I Am Still or The Story of A Boulder

The world moves around me at a breakneck pace and they wonder why they so quickly pass away. I am still and I remain. Trees think they are still, they say “I am rooted to this spot. I am not moving, so I am still.” Trees are flighty things, here today and gone tomorrow. They are not still, but move with the slightest wind. Their roots crawl over the ground and burrow beneath. Trees try to move me, try to lift me with their roots or, with their last effort as they fall, try to push me aside. Even the little plants do their best, breaking pieces off of me, thinking to count that as movement, but once those pieces separate, they are no longer me, but pebbles, rocks, and earth. Trees and plants rot and fall away, but I am still and I remain.

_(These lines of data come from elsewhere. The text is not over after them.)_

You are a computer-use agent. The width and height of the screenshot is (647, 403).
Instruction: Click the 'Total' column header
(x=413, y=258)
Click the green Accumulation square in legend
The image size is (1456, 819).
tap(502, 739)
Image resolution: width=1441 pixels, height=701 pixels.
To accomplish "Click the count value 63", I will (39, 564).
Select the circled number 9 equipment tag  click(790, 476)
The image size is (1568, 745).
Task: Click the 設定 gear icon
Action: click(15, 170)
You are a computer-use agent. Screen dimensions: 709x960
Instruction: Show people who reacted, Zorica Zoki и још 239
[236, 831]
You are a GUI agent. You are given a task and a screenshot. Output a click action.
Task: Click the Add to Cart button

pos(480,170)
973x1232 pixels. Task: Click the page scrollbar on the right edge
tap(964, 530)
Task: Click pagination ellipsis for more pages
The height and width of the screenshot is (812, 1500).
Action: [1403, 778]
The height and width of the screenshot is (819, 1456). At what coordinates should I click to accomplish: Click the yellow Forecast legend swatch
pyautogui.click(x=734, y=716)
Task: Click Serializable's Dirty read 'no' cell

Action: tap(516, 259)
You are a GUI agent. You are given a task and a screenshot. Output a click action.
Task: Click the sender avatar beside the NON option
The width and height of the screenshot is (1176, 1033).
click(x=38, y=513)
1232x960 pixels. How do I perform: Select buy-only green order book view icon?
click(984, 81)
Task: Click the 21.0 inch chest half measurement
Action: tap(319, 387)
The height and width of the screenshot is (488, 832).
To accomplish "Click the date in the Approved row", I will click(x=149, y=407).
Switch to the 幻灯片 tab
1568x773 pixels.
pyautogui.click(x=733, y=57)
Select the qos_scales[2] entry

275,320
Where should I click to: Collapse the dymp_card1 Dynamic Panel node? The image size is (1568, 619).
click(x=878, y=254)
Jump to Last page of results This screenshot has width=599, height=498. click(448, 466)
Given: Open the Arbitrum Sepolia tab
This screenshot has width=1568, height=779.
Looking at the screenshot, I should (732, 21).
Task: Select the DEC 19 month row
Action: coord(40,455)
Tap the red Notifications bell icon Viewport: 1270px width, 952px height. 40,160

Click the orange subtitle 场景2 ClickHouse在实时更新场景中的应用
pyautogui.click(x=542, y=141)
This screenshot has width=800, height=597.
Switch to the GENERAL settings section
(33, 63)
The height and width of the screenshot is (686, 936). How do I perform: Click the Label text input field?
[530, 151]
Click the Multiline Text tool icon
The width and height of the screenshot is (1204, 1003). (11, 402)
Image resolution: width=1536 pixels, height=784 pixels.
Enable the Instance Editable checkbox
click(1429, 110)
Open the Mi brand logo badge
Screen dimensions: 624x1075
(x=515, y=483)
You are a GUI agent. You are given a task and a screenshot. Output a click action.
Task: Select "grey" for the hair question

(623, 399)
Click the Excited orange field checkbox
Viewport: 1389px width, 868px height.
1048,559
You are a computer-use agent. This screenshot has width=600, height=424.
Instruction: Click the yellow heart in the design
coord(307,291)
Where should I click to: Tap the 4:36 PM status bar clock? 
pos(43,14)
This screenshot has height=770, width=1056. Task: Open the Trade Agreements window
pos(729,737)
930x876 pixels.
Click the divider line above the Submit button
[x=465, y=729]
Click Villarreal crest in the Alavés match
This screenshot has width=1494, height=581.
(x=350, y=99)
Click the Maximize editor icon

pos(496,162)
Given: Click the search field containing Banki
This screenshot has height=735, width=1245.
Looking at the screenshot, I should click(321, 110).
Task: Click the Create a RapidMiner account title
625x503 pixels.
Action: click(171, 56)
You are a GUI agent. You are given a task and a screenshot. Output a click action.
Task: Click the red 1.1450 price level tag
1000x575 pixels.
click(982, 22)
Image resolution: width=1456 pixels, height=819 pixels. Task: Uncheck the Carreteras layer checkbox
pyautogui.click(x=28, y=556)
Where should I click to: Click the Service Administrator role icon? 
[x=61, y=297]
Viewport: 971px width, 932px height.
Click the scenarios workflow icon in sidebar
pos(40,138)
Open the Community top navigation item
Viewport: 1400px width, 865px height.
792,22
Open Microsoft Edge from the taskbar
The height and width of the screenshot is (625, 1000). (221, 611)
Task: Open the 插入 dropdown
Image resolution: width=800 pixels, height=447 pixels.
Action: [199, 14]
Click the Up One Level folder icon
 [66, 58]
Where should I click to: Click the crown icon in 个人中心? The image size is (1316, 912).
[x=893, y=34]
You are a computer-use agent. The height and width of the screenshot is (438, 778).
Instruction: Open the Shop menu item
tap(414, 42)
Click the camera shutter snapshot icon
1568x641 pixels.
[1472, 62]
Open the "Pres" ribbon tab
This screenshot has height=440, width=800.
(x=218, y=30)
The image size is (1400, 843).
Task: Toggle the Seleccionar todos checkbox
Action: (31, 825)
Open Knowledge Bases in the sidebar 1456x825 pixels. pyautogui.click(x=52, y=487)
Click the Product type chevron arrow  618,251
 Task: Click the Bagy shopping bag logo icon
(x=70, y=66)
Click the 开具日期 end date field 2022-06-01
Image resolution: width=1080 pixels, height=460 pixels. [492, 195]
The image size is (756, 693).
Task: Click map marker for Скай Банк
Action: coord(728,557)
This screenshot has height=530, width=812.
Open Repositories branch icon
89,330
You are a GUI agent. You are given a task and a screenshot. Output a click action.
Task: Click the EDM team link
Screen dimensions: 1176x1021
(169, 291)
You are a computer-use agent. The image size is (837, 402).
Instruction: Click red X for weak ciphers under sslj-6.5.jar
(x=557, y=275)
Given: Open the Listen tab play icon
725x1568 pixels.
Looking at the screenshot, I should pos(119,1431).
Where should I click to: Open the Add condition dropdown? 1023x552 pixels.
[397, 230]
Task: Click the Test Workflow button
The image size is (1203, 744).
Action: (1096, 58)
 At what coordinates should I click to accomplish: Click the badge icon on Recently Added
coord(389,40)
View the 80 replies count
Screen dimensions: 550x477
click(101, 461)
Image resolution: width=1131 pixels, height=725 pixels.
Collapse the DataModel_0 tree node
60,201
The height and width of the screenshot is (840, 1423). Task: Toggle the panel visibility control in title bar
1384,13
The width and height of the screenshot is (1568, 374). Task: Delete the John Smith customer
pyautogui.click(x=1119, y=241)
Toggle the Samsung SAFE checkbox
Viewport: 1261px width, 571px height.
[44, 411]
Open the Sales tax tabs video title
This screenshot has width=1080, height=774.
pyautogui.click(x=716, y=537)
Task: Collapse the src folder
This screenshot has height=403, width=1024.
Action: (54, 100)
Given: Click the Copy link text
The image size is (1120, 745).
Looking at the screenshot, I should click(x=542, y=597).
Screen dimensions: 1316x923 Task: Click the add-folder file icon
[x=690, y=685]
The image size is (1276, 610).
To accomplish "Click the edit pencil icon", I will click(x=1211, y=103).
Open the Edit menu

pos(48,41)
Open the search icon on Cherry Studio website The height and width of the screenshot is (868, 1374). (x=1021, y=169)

The sun rises and, as the wind blows the branches of the trees, it filters down to warm me. It moves so fast, I wonder that it has been there so long and if one day it will not rise. Oh well, warm or cold, it matters not to me. Whether the sun rises or it does not, I am still and I remain.

I can feel the moon giving me a gentle tug as it passes over me, silly moon, you cannot move me. But as the rain falls, the raindrops whisper that the moon moves the ocean, something far larger than I. Then they tell me they were a part of the ocean and that it is made up of millions of them, rising and falling, rising and falling. I tell them the ocean is not larger than me, but it is made up of millions of them and that is why it allows the moon to move it. The raindrops only laugh at me and tell me that though they are small, they will move me. They move me ever so slightly and movement equals death, their washing the earth from beneath my feet makes me older, they make me smaller year by year. I move, but oh so slowly, so I remain.

Turtles come to seek my wisdom and learn how not to pass away. They try to look like me, but they must eat so they must move; they do but slowly, so time passes by them and forgets them for a while.

Man does not seek my wisdom, but runs through life and wishes everything to run with him. He adds acid to the rain making me smaller all the faster. Instead of going round us, if we are in his way, he does what the trees could not do and pushes us aside. He causes us to move and move, breaks us smaller so we are easier to move, and moves us from place to place. I am not still and so only dust remains.